Task item: Restate the data exactly, with nothing altered.

[Collection entries]
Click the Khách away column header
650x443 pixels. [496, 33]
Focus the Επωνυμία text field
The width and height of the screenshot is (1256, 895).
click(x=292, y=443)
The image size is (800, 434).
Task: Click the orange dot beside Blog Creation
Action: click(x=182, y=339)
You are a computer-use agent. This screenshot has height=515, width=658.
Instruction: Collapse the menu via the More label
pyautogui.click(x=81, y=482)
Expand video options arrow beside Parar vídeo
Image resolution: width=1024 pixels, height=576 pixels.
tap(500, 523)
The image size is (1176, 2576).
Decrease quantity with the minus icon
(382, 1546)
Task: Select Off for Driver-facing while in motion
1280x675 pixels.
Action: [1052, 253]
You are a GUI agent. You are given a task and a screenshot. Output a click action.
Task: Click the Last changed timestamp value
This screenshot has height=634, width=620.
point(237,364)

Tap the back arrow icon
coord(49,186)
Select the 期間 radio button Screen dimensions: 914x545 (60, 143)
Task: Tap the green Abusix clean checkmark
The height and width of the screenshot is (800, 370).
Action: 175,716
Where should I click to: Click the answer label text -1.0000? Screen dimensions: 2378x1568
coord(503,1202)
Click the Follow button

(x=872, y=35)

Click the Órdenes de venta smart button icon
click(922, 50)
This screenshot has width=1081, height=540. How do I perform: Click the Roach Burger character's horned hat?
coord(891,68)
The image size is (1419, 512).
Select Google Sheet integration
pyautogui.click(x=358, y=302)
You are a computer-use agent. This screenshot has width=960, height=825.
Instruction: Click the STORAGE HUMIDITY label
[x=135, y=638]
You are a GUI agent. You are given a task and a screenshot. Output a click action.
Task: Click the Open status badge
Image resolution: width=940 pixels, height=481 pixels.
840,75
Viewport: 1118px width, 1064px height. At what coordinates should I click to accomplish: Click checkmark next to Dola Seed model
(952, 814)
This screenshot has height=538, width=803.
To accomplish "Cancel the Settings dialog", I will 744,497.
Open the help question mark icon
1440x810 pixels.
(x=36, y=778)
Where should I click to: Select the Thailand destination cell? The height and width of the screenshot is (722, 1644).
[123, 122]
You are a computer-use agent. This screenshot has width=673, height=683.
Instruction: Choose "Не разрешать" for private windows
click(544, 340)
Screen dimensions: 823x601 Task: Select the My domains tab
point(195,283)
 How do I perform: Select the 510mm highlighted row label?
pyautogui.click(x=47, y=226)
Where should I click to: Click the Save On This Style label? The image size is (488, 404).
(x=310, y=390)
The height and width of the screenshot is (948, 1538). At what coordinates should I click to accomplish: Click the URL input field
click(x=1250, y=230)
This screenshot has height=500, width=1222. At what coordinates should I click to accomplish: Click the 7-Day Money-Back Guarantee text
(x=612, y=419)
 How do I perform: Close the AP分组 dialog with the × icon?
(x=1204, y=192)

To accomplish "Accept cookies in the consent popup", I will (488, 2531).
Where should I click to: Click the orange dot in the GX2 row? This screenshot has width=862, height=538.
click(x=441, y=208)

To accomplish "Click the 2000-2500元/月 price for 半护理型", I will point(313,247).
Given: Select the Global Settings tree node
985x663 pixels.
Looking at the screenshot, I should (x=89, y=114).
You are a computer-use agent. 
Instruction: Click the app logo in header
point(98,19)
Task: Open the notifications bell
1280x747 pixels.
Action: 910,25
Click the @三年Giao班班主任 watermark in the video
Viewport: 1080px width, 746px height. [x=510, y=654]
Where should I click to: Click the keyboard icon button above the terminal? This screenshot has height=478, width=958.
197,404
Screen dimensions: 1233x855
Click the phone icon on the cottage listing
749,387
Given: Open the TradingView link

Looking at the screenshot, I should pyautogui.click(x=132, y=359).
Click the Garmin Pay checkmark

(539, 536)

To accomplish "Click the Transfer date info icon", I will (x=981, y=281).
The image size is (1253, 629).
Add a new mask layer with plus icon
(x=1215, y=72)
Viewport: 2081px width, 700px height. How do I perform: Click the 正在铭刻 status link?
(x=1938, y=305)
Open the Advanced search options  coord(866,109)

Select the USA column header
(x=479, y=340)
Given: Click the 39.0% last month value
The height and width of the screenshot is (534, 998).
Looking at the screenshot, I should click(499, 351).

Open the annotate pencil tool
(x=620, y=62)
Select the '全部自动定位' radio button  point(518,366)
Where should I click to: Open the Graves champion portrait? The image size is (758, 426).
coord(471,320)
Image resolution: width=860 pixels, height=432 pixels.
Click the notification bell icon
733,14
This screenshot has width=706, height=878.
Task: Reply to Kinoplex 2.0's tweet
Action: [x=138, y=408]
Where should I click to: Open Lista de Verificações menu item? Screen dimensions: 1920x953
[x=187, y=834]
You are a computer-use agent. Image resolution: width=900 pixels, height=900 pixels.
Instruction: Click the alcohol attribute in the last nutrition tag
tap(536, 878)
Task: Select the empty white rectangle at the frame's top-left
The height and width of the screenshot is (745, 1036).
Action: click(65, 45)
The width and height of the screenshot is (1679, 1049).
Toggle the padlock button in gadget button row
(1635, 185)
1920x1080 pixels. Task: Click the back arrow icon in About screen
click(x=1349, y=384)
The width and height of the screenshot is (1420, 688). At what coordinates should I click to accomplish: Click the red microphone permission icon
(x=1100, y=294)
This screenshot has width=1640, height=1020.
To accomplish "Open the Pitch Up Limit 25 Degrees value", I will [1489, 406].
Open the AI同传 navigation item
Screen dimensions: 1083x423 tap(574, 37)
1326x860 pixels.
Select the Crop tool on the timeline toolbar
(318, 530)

Task output:
Click the Khách away column header
650x443 pixels. [496, 33]
Focus the Επωνυμία text field
The width and height of the screenshot is (1256, 895).
click(x=292, y=443)
The image size is (800, 434).
Task: Click the orange dot beside Blog Creation
Action: click(x=182, y=339)
You are a computer-use agent. This screenshot has height=515, width=658.
Instruction: Collapse the menu via the More label
pyautogui.click(x=81, y=482)
Expand video options arrow beside Parar vídeo
Image resolution: width=1024 pixels, height=576 pixels.
tap(500, 523)
The image size is (1176, 2576).
Decrease quantity with the minus icon
(382, 1546)
Task: Select Off for Driver-facing while in motion
1280x675 pixels.
Action: [1052, 253]
You are a GUI agent. You are given a task and a screenshot. Output a click action.
Task: Click the Last changed timestamp value
This screenshot has height=634, width=620.
point(237,364)

Tap the back arrow icon
coord(49,186)
Select the 期間 radio button Screen dimensions: 914x545 (60, 143)
Task: Tap the green Abusix clean checkmark
The height and width of the screenshot is (800, 370).
Action: 175,716
Where should I click to: Click the answer label text -1.0000? Screen dimensions: 2378x1568
coord(503,1202)
Click the Follow button

(x=872, y=35)

Click the Órdenes de venta smart button icon
click(922, 50)
This screenshot has width=1081, height=540. How do I perform: Click the Roach Burger character's horned hat?
coord(891,68)
The image size is (1419, 512).
Select Google Sheet integration
pyautogui.click(x=358, y=302)
You are a computer-use agent. This screenshot has width=960, height=825.
Instruction: Click the STORAGE HUMIDITY label
[x=135, y=638]
You are a GUI agent. You are given a task and a screenshot. Output a click action.
Task: Click the Open status badge
Image resolution: width=940 pixels, height=481 pixels.
840,75
Viewport: 1118px width, 1064px height. At what coordinates should I click to accomplish: Click checkmark next to Dola Seed model
(952, 814)
This screenshot has height=538, width=803.
To accomplish "Cancel the Settings dialog", I will 744,497.
Open the help question mark icon
1440x810 pixels.
(x=36, y=778)
Where should I click to: Select the Thailand destination cell? The height and width of the screenshot is (722, 1644).
[123, 122]
You are a computer-use agent. This screenshot has width=673, height=683.
Instruction: Choose "Не разрешать" for private windows
click(544, 340)
Screen dimensions: 823x601 Task: Select the My domains tab
point(195,283)
 How do I perform: Select the 510mm highlighted row label?
pyautogui.click(x=47, y=226)
Where should I click to: Click the Save On This Style label? The image size is (488, 404).
(x=310, y=390)
The height and width of the screenshot is (948, 1538). At what coordinates should I click to accomplish: Click the URL input field
click(x=1250, y=230)
This screenshot has height=500, width=1222. At what coordinates should I click to accomplish: Click the 7-Day Money-Back Guarantee text
(x=612, y=419)
 How do I perform: Close the AP分组 dialog with the × icon?
(x=1204, y=192)

To accomplish "Accept cookies in the consent popup", I will (488, 2531).
Where should I click to: Click the orange dot in the GX2 row? This screenshot has width=862, height=538.
click(x=441, y=208)

To accomplish "Click the 2000-2500元/月 price for 半护理型", I will point(313,247).
Given: Select the Global Settings tree node
985x663 pixels.
Looking at the screenshot, I should (x=89, y=114).
You are a computer-use agent. 
Instruction: Click the app logo in header
point(98,19)
Task: Open the notifications bell
1280x747 pixels.
Action: 910,25
Click the @三年Giao班班主任 watermark in the video
Viewport: 1080px width, 746px height. [x=510, y=654]
Where should I click to: Click the keyboard icon button above the terminal? This screenshot has height=478, width=958.
197,404
Screen dimensions: 1233x855
Click the phone icon on the cottage listing
749,387
Given: Open the TradingView link

Looking at the screenshot, I should pyautogui.click(x=132, y=359).
Click the Garmin Pay checkmark

(539, 536)

To accomplish "Click the Transfer date info icon", I will (x=981, y=281).
The image size is (1253, 629).
Add a new mask layer with plus icon
(x=1215, y=72)
Viewport: 2081px width, 700px height. How do I perform: Click the 正在铭刻 status link?
(x=1938, y=305)
Open the Advanced search options  coord(866,109)

Select the USA column header
(x=479, y=340)
Given: Click the 39.0% last month value
The height and width of the screenshot is (534, 998).
Looking at the screenshot, I should click(499, 351).

Open the annotate pencil tool
(x=620, y=62)
Select the '全部自动定位' radio button  point(518,366)
Where should I click to: Open the Graves champion portrait? The image size is (758, 426).
coord(471,320)
Image resolution: width=860 pixels, height=432 pixels.
Click the notification bell icon
733,14
This screenshot has width=706, height=878.
Task: Reply to Kinoplex 2.0's tweet
Action: [x=138, y=408]
Where should I click to: Open Lista de Verificações menu item? Screen dimensions: 1920x953
[x=187, y=834]
You are a computer-use agent. Image resolution: width=900 pixels, height=900 pixels.
Instruction: Click the alcohol attribute in the last nutrition tag
tap(536, 878)
Task: Select the empty white rectangle at the frame's top-left
The height and width of the screenshot is (745, 1036).
Action: click(65, 45)
The width and height of the screenshot is (1679, 1049).
Toggle the padlock button in gadget button row
(1635, 185)
1920x1080 pixels. Task: Click the back arrow icon in About screen
click(x=1349, y=384)
The width and height of the screenshot is (1420, 688). At what coordinates should I click to accomplish: Click the red microphone permission icon
(x=1100, y=294)
This screenshot has width=1640, height=1020.
To accomplish "Open the Pitch Up Limit 25 Degrees value", I will [1489, 406].
Open the AI同传 navigation item
Screen dimensions: 1083x423 tap(574, 37)
1326x860 pixels.
Select the Crop tool on the timeline toolbar
(318, 530)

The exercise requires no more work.